* SCHRIFTELIJKE OPDRACHT *
Som op welke kenmerken een tak 26-verzekering volgens het onderstaande tekstfragment over beleggen door vennootschappen heeft.

* TEKSTFRAGMENT *
┄┄┄┄┄┄┄┄┄┄
Obligaties met een louter variabel rendement, waarbij de eventuele meerwaarde (bv. op basis van een bepaalde beursindex) wordt uitbetaald op vervaldag, hebben wel een negatieve impact op de berekening van de notionele interestaftrek. Ze zijn vanuit fiscaal oogpunt dus best te mijden voor vennootschappen. U kiest voor dit soort obligaties best voor een uitgifte met coupon.
EXTRA TIPS Indien u voor een vennootschap op de secundaire markt op zoek gaat naar vastrentende obligaties met een jaarlijkse uitkering, maakt het, in tegenstelling tot particulieren, op fiscaal vlak in principe weinig verschil of de obligatie net vóór of net na de uitbetaling van de coupon wordt aangekocht. De vennootschap is immers belasting verschuldigd op het bedrag van de uitgekeerde coupon min de gelopen interesten. Het enige nadeel is dat bij aankoop net vóór de uitbetaling van de coupon er een relatief hoog bedrag aan roerende voorheffing wordt afgehouden en berekend op de hele coupon. Indien er RV wordt betaald, is de betaalde RV slechts verrekenbaar met de bezitsperiode van het effect (pro rata temporis). Het saldo is aftrekbaar als kost. Het tijdstip van verkoop (net vóór of net na uitbetaling coupon) heeft op vlak van fiscaliteit ook weinig belang. Voor de vennootschap zijn zowel de uitgekeerde coupon als de gelopen interesten en de eventuele meerwaarden belastbaar. Ideale koop- en verkoopmomenten kunnen ook door andere redenen (bv. beleggingstechnische elementen of cashbehoeften) worden bepaald.
Of een obligatie met jaarlijkse coupon boven of onder de uitgifteprijs noteert bij een aankoop op de secundaire markt, maakt voor een vennootschap, in tegenstelling tot particulieren, weinig verschil op fiscaal vlak. Actuarieel zijn de rendementen van obligaties met een zelfde risico en een zelfde restlooptijd in principe immers aan elkaar gelijk. Een notering boven de uitgifteprijs wordt gecompenseerd door een hogere coupon en een notering onder de uitgifteprijs wordt gecompenseerd door een lagere coupon. Vermits de gerealiseerde meerwaarde en de coupons belastbaar zijn en de gerealiseerde minwaarde aftrekbaar, is er finaal op fiscaal vlak geen verschil.
Voor buitenlandse uitgiften (bv. zowel gestructureerde uitgiften bij Belfius Funding als obligaties van derde partijen op de secundaire markt) kan er vrijstelling van RV bekomen worden.
25
UW BELEGGINGEN FLASH
“
Tak 26-verzekering De vennootschap kan ook op middellange looptijd beleggen via een tak 26-verzekering met kapitaalbescherming, een gewaarborgde rentevoet en een jaarlijks variabele extra bonus, de zogenaamde winstdeelname.
Voor tak 26-verzekeringen is er geen verzekeringstaks verschuldigd op de gestorte premie. In functie van de geboden gewaarborgde rente kan de financieel adviseur van uw Belfius-kantoor nagaan of er al dan niet betere alternatieven zijn voor vennootschappen die op middellange termijn willen beleggen. Door de huidige lage marktrente is dit zeker het geval.
┄┄┄┄┄┄┄┄┄┄
* GETOOND MATERIAAL *
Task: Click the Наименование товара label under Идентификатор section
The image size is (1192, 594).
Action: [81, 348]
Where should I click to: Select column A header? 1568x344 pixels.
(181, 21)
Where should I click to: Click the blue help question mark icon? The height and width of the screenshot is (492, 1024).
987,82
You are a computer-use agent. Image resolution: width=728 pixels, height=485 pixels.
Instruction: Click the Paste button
┄┄┄┄┄┄┄┄┄┄
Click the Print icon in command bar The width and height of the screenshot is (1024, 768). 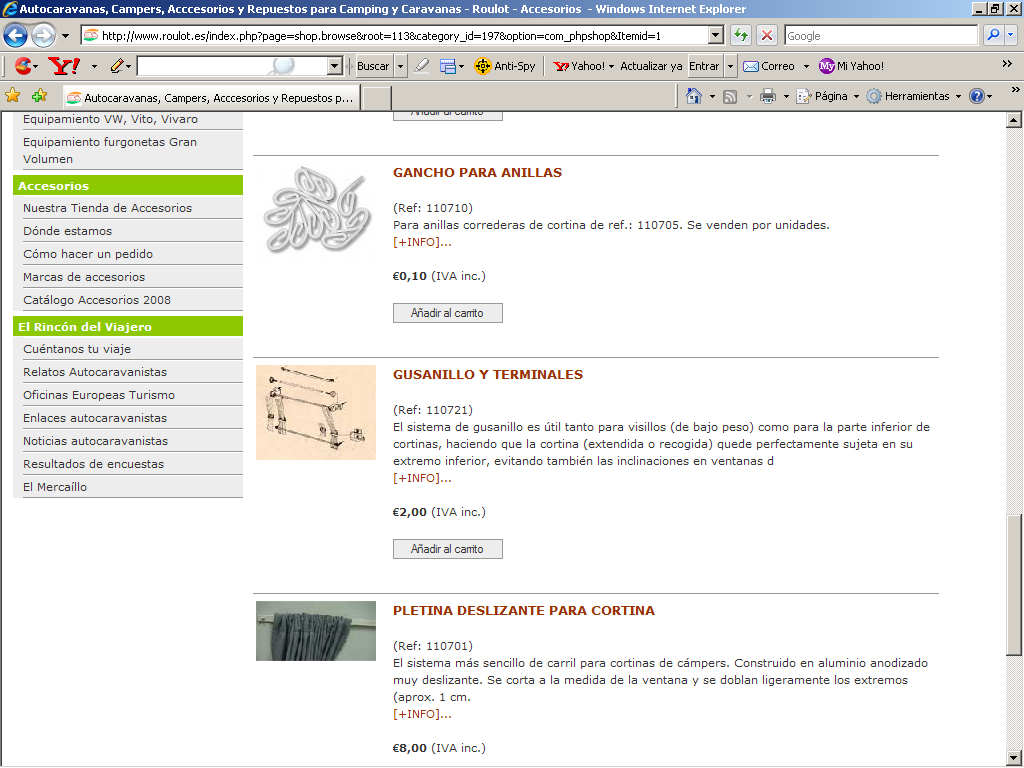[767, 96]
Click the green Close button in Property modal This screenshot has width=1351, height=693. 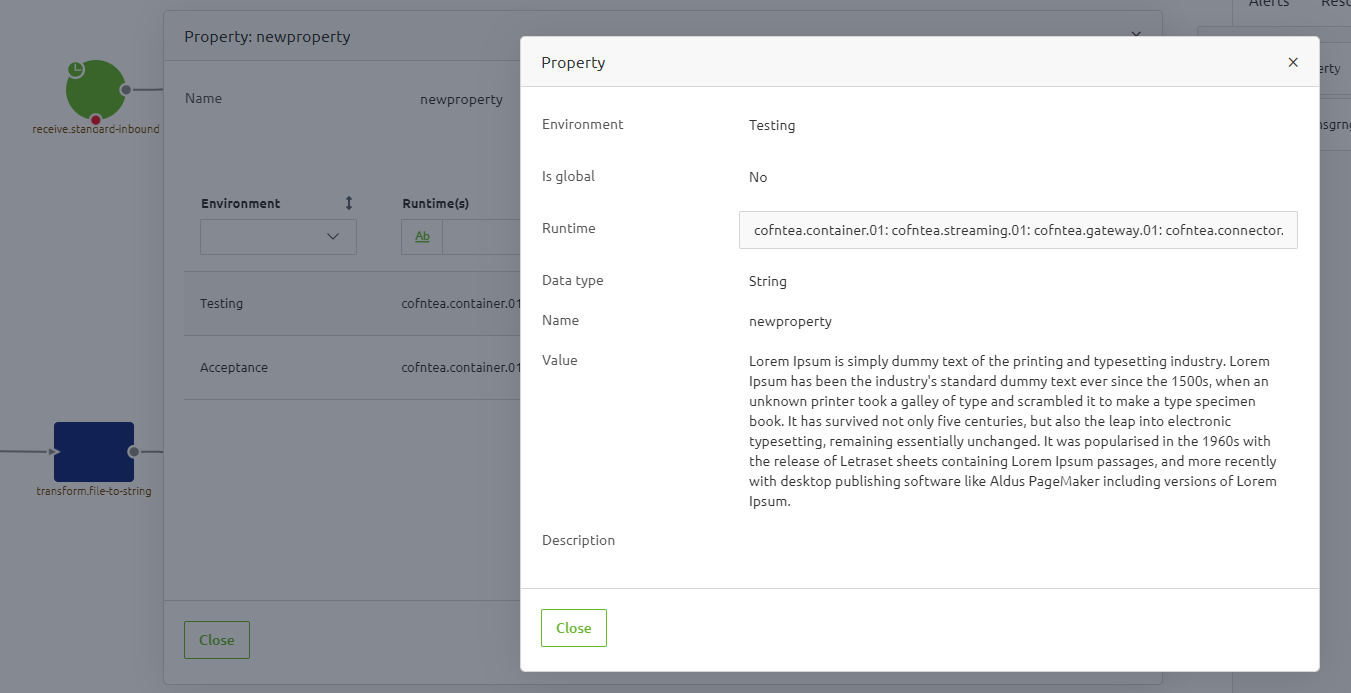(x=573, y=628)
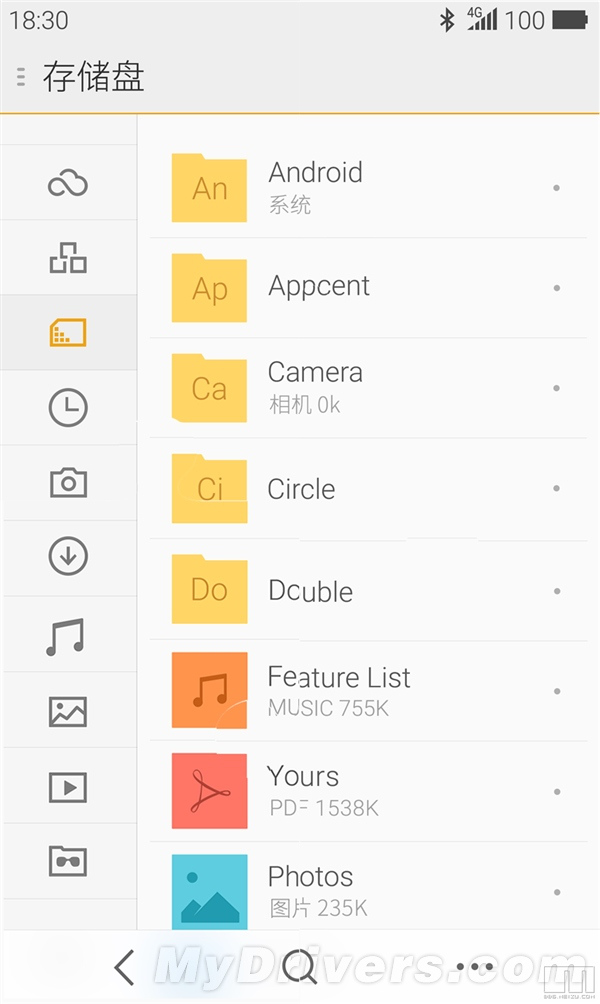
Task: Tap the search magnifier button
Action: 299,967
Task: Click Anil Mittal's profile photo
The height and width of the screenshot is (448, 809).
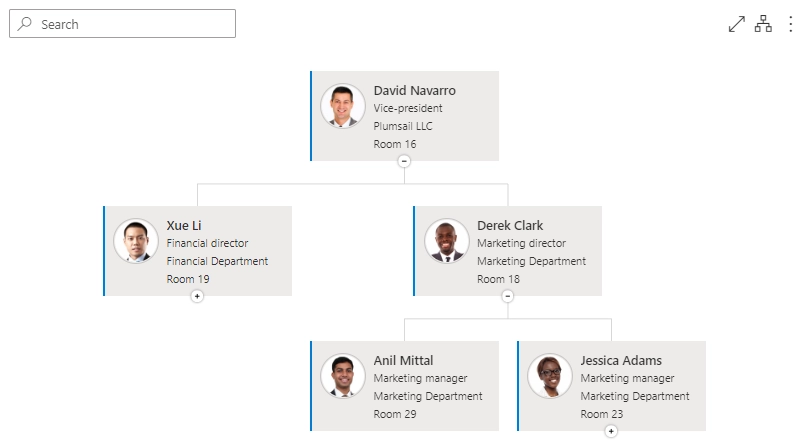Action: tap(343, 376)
┄┄┄┄┄┄┄┄┄┄
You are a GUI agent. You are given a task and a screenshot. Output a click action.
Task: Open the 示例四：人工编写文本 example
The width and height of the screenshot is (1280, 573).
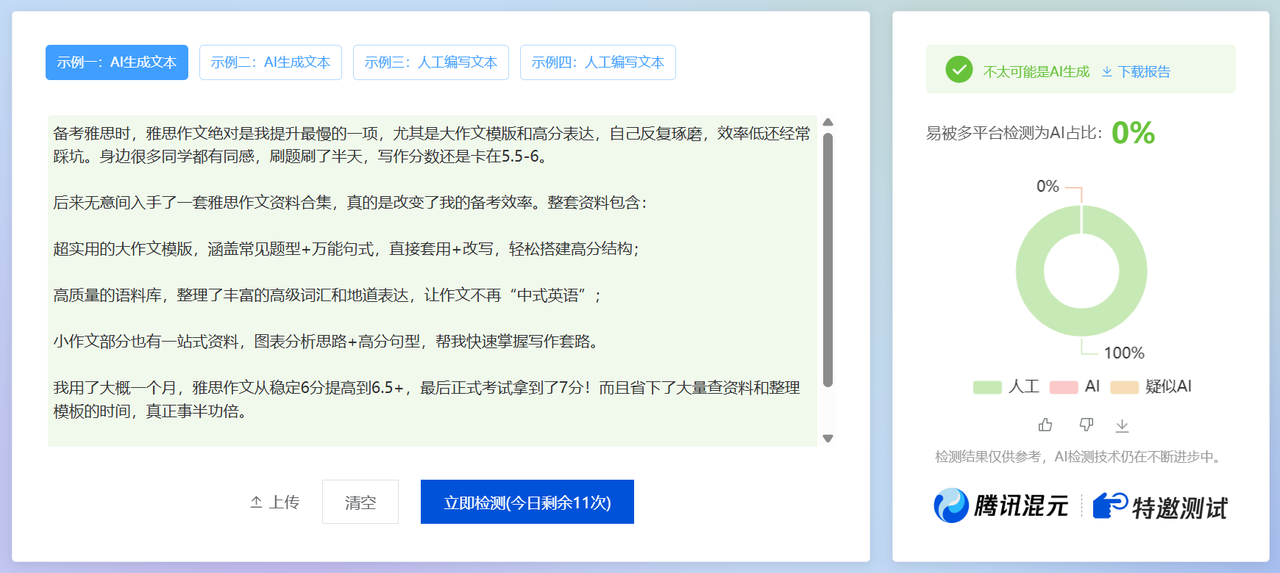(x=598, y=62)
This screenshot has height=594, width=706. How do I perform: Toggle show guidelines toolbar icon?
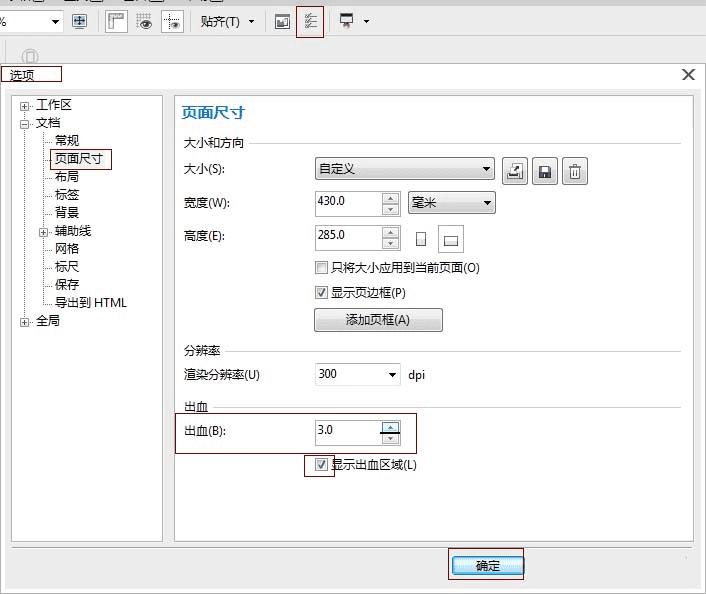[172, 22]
┄┄┄┄┄┄┄┄┄┄
* SCHRIFTELIJK ANTWOORD *
- kapitaalbescherming
- een gewaarborgde rentevoet
- een jaarlijks variabele extra bonus, de zogenaamde winstdeelname